• Data for this task:
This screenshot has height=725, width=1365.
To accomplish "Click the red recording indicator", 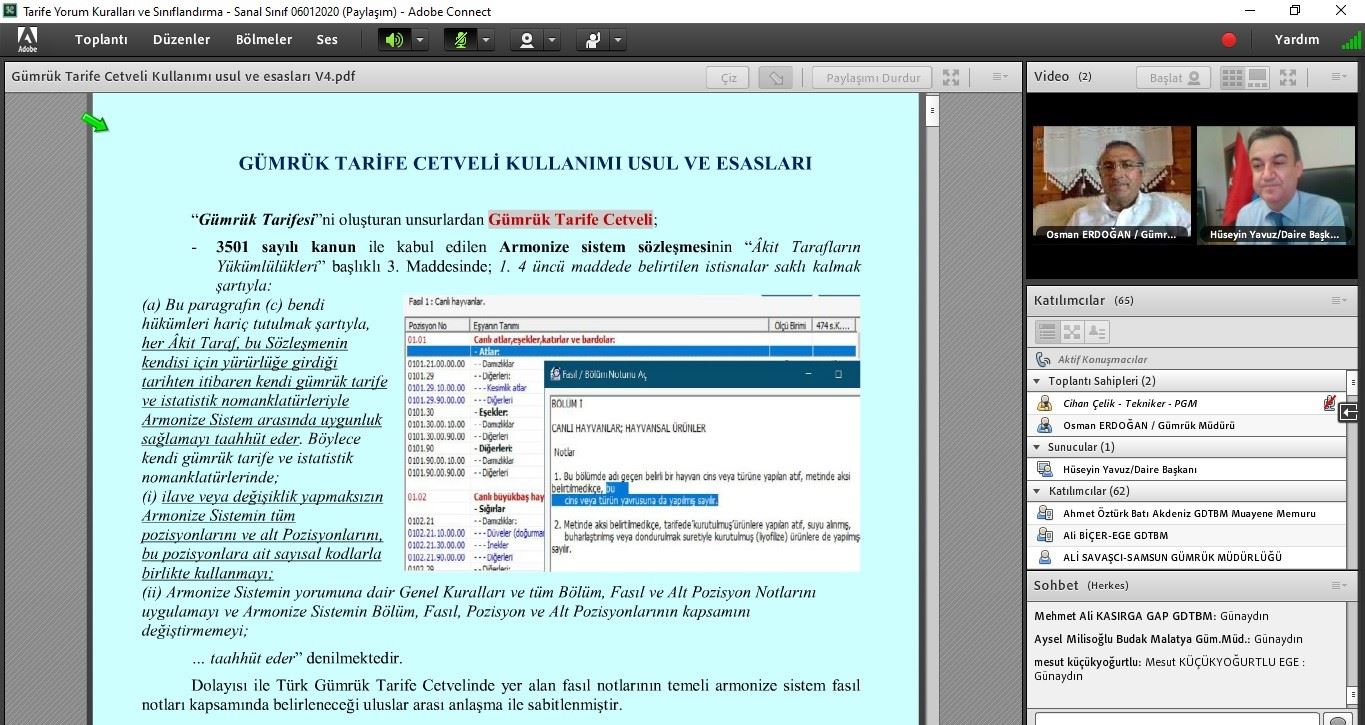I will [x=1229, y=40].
--
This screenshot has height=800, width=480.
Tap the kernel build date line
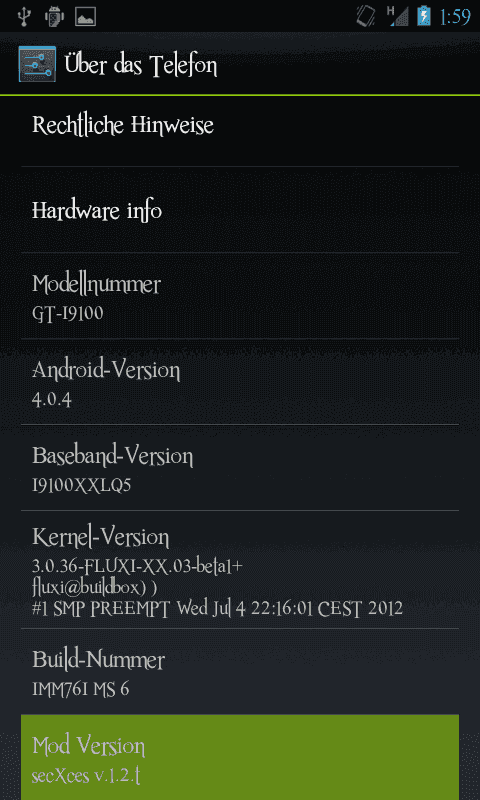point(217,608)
--
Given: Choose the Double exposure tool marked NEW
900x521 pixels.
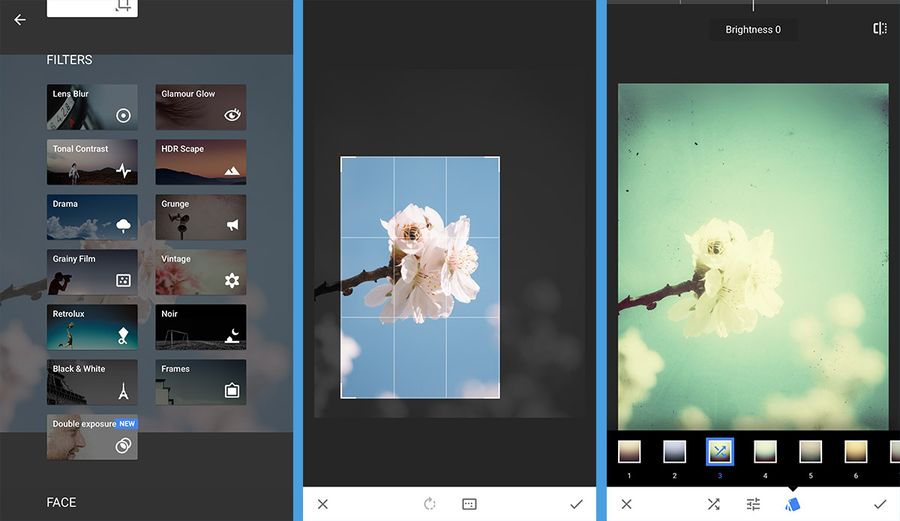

• What the task asks:
Please rewrite the records from the line containing "Given: Choose the" through the line containing "900x521 pixels.", inclusive, changing "Double exposure" to "Multiple exposure" and leaving everything else unchanged.

• Expected answer:
Given: Choose the Multiple exposure tool marked NEW
900x521 pixels.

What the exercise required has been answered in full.